Many films that were destined to be classics didn't quite make the cut, like the poorly directed, half-assed Doubt or the entirely overwrought Gran Torino. But for every misstep there was a cinematic success that was ignored. Consider Baz Luhrmann's beautiful Australia and Charlie Kaufman's thought-provoking Synecdoche, New York. While one celebrated storytelling of old, the other criticized storytelling as a whole and the inability of people to direct their own life narrative, respectively.
This was also the year of the Great Comedy, featuring at least 5 films that will be remembered for their ability to induce laughter - Forgetting Sarah Marshall and Tropic Thunder topping the list. And don't forget Sex Drive, perhaps the most under-appreciated comedy in the history of comedies, Role Models and Happy-Go-Lucky, which found a way to make someone laugh and tear up at the same exact moment (whoa).
The American independent film fared well too, with small, performance-driven gems like Snow Angels, The Visitor, Son of Rambow and the surprisingly effective In Search of a Midnight Kiss.
Foreign films blossomed, thanks to Let the Right One In specifically, but also Steve McQueen's Hunger and Fatih Akin's The Edge of Heaven. Not surprisingly, none of them were nominated for the Best Foreign Film Oscar.
Granted, period pieces were less lush and more dull (Brideshead Revisited and The Duchess) than years prior, but those were directorial problems amongst top-notch acting (someone give Keira Knightley an Oscar nom for her perfomance!).

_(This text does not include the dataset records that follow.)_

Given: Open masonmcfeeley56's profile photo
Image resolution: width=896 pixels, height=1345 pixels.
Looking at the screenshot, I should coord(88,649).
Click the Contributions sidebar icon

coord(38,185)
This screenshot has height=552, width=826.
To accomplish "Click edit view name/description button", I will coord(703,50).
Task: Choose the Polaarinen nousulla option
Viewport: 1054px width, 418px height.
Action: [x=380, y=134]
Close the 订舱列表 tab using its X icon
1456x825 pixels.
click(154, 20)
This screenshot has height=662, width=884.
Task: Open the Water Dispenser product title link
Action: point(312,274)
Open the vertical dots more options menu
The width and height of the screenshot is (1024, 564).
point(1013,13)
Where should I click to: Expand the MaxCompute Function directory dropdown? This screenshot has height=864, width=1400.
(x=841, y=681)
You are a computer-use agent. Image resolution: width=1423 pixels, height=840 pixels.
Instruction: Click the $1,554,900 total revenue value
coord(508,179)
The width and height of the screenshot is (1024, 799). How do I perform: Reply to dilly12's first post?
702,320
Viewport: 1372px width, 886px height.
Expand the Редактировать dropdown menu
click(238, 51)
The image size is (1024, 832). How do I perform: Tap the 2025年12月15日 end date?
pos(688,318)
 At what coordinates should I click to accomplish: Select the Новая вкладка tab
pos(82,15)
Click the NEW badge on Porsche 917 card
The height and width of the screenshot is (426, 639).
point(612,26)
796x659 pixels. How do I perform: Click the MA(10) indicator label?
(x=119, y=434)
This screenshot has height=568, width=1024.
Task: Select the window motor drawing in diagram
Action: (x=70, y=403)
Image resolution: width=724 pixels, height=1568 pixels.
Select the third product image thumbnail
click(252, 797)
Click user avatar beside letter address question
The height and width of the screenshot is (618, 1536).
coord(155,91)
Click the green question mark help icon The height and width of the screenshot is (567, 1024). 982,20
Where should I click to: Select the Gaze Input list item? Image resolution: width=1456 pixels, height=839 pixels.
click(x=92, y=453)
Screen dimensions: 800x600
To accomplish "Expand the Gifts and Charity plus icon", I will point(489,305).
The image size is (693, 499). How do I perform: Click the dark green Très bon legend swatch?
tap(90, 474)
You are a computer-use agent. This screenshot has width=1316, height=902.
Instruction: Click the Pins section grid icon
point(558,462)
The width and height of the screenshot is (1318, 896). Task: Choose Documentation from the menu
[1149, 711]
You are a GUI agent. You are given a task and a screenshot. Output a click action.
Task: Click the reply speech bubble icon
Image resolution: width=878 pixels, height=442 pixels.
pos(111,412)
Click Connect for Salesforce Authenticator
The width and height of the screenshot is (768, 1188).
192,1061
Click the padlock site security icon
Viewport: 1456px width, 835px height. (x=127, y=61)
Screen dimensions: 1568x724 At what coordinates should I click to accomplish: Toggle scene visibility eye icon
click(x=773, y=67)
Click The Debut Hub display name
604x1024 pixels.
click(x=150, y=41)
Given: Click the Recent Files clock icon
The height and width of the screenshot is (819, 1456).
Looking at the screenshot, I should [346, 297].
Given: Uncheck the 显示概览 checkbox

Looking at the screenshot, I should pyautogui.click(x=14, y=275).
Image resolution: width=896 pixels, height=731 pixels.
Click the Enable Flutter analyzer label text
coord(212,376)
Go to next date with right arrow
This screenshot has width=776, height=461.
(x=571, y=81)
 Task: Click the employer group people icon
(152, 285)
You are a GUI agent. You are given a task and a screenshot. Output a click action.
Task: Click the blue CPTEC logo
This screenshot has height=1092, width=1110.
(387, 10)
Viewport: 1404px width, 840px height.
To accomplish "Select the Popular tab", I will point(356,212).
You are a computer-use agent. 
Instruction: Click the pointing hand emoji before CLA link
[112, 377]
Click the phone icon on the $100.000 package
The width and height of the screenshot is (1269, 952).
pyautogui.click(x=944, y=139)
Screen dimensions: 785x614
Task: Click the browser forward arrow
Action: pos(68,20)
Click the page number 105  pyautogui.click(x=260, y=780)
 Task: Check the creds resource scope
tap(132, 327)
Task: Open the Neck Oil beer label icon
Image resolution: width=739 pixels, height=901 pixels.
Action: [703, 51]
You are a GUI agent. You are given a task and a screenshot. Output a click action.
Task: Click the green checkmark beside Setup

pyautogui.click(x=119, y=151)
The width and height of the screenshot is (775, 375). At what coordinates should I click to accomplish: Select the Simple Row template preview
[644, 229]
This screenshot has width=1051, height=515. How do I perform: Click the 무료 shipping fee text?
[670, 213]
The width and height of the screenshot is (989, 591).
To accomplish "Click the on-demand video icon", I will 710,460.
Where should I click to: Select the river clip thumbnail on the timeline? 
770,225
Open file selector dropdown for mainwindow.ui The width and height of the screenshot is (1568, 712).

But studio films were better than they've been in years. The Dark Knight changed film marketing as a whole while reinventing the superhero genre, Hellboy 2: The Golden Army showcased special effects that did not rely on CGI and computers (praise actual costume and makeup design!) while both Lakeview Terrace and Body of Lies dealt with current issues (racism and war) with a sharp and a stong hand (well at least up until the last 15 minutes of both films - don't you hate when that happens?).
The Curious Case of Benjamin Button achieved visual firsts while providing an epic tale told in today's modern verse, polarizing the critical masses along the way (always the sign of a true classic).
Right now, this year appears to be a bust; a smorgasboard of near-misses and sheer let-downs, sprinkled with only a few surprises. A year from now or longer, I believe the sentiment will be much different, and many of these films will be celebrated.